Ingredients You'll Need

Ingredients

Great stews start with thoughtful shopping. Choose bone-in, skin-on chicken thighs for maximum flavor; the bones enrich the broth and the skin renders just enough fat to keep everything silky. For vegetables, aim for a Technicolor medley—orange carrots, candy-stripe beets, and deep-green kale—because we eat with our eyes first. Garlic should feel firm and tight in its papery jacket; avoid any sprouting green shoots unless you enjoy extra bite. Fresh herbs are worth the splurge, but sturdy winter varieties like rosemary and thyme will tolerate slow heat without turning bitter.

Pro tip: If your grocery only has boneless thighs, that’s fine—just reduce cooking time by 30 minutes so the meat doesn’t shred into sawdust. And if celeriac looks intimidating, swap in an equal weight of potatoes; the stew will still taste fantastic.
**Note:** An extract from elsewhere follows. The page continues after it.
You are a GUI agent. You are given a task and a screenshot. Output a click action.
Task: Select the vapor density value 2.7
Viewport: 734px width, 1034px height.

How to Make One Pot Slow Cooker Chicken Stew with Winter Vegetables and Garlic

1
Brown the chicken (optional but flavor-building): Pat thighs dry, season with 1 tsp salt and ½ tsp pepper. Heat 1 Tbsp oil in a skillet over medium-high. Sear skin-side down 3–4 min until golden. Transfer to slow cooker, skin up. This caramelized fond equals free umami.
2
Prep the aromatics: While the chicken rests, halve the entire head of garlic cross-wise. No need to peel—once slow-cooked, the cloves slip out like custard. Dice onion, celery, and fennel into ½-inch pieces for even cooking.
3
Layer the slow cooker: Nestle garlic halves cut-side down around chicken. Scatter onion mixture on top. Add carrots, parsnips, and beets—hard vegetables first so they sit in the broth and soften.
4
Mix the braising liquid: In a 4-cup measure whisk chicken stock, tomato paste, Dijon, soy sauce, and ½ cup white wine (or extra stock). The tomato adds mellow sweetness; soy deepens savoriness without tasting Asian.
5
Add herbs & spices: Strip thyme leaves by running fingers backward down the stem. Tie rosemary and bay leaves in cheesecloth for easy removal later. Sprinkle everything with smoked paprika for a whisper of campfire.
6
Pour, but don’t drown: Liquid should reach halfway up the veg; slow cookers generate their own juice. Too much broth equals soup; too little risks scorching. Aim for 1½–2 cups total.
7
Set the cooker: Low 6–7 hours or High 3–4 hours. Avoid lifting the lid; each peek drops the temperature 10–15 °F and adds 15 min to cook time. Trust the process.
8
Add tender vegetables & greens: With 45 min left, stir in diced potatoes and chopped kale. This keeps potatoes from turning mealy and kale bright green.
9
Finish & thicken: Fish out herb bundle. If you crave a thicker stew, ladle ½ cup liquid into a small bowl, whisk with 2 tsp cornstarch, then stir back in and cook 10 min more.
10
Season to taste: Stir in lemon zest and fresh parsley for brightness. Serve hot in shallow bowls with crusty bread to swipe every last drop.

Expert Tips

Overnight Soak = Hands-off Morning

Chop everything the night before and store in the insert. In the a.m., add liquid and hit start. Come home to dinner.

Deglaze the Skillet

After searing, pour ¼ cup broth into the hot pan and scrape browned bits; pour those flavor nuggets into the cooker.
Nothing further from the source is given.